Activity ▸ Exactly as they appear, output all of the records. Skip any images.

Data excerpts ▸
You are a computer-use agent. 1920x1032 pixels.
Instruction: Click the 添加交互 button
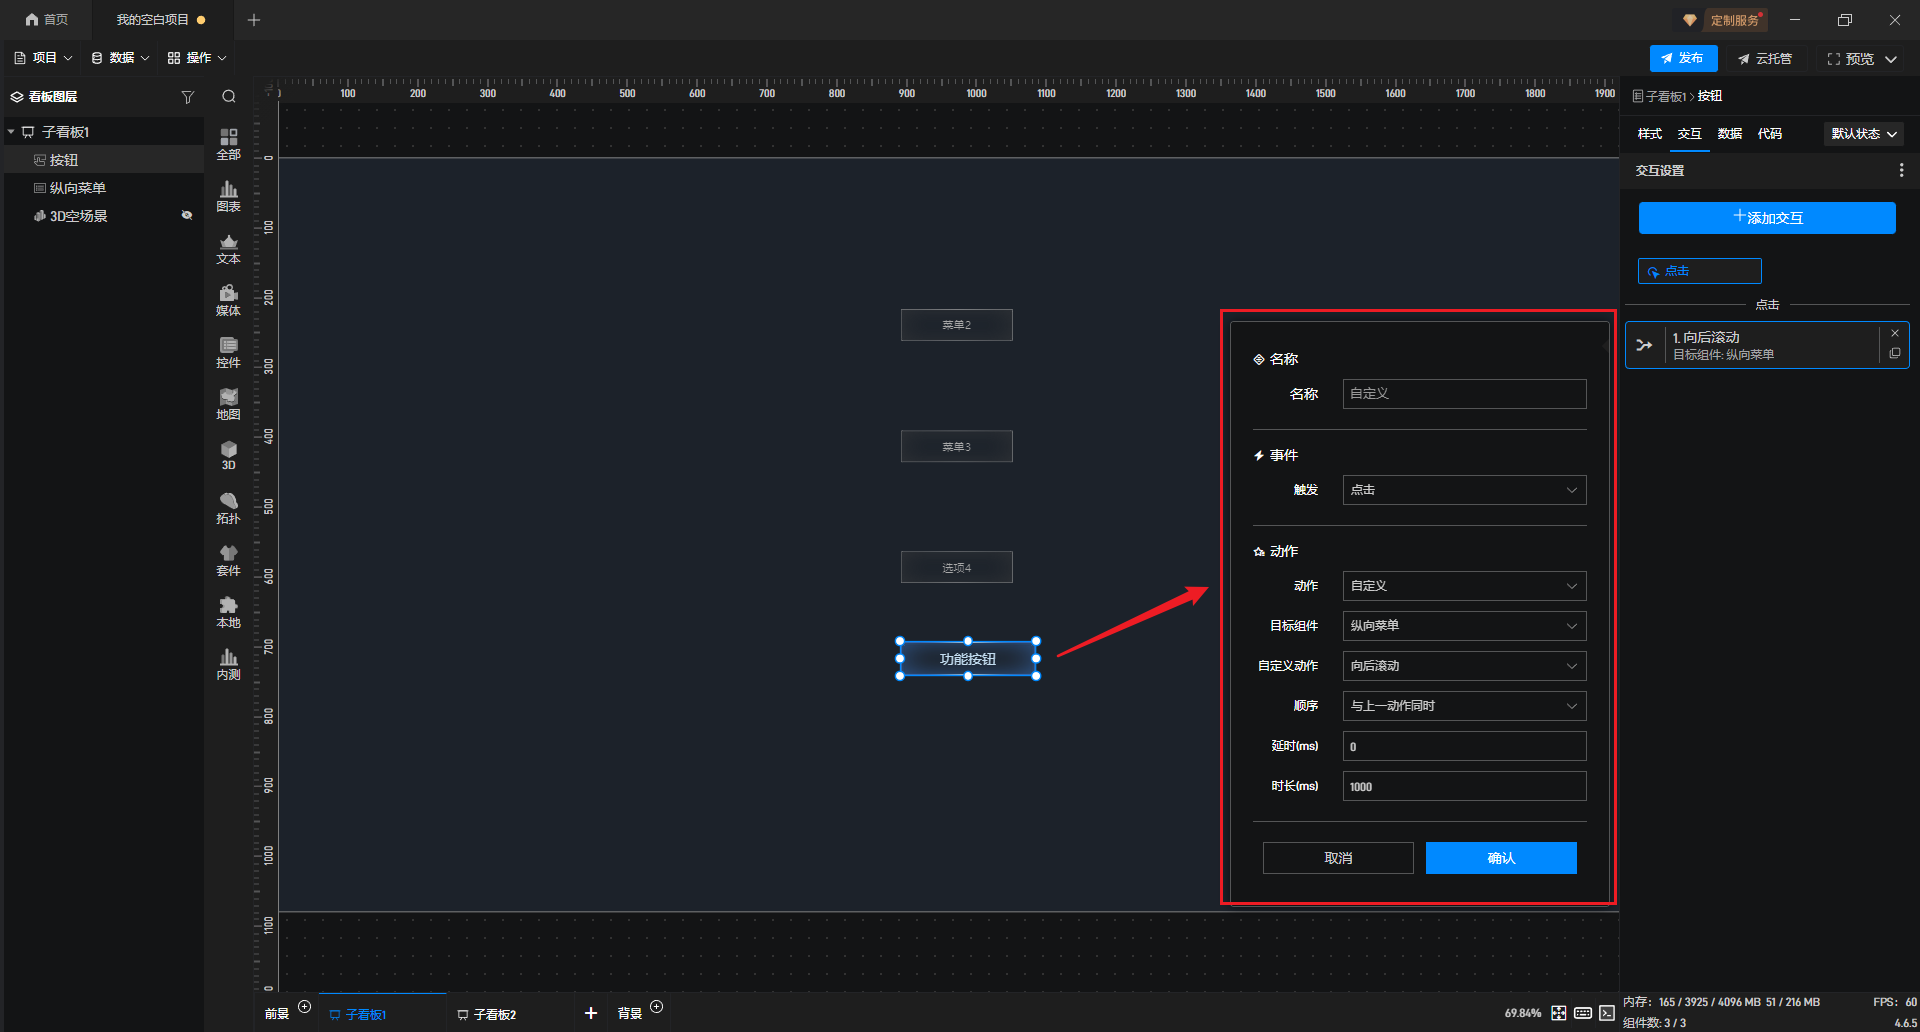click(1766, 218)
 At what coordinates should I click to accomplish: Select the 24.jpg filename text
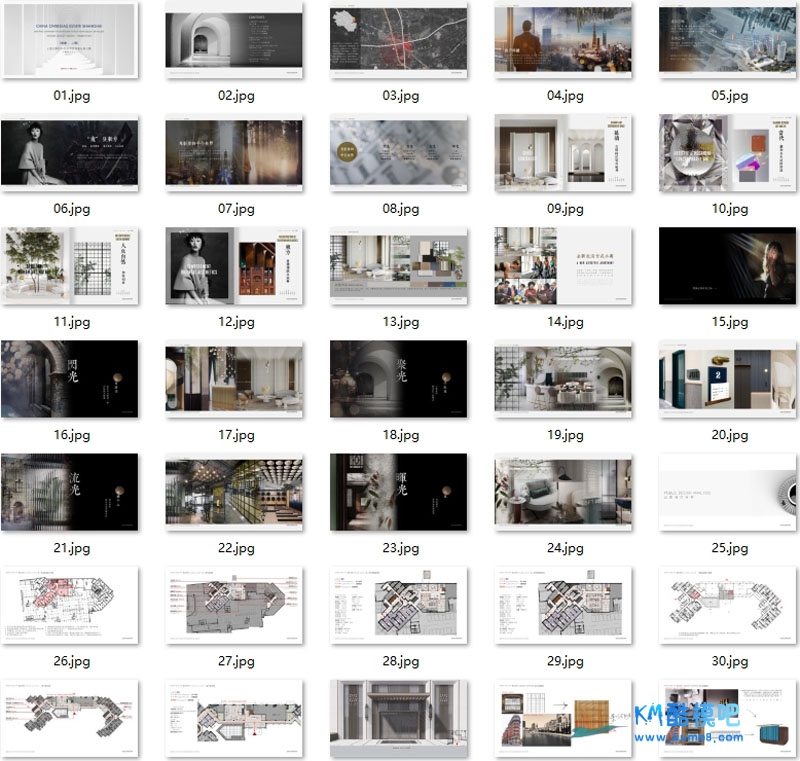coord(563,548)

Completed exercise ▸
You are a computer-use agent. 1920x1032 pixels.
Instruction: Click the 添加交互 button
click(1766, 218)
 At what coordinates should I click to accomplish: Select the 24.jpg filename text
coord(563,548)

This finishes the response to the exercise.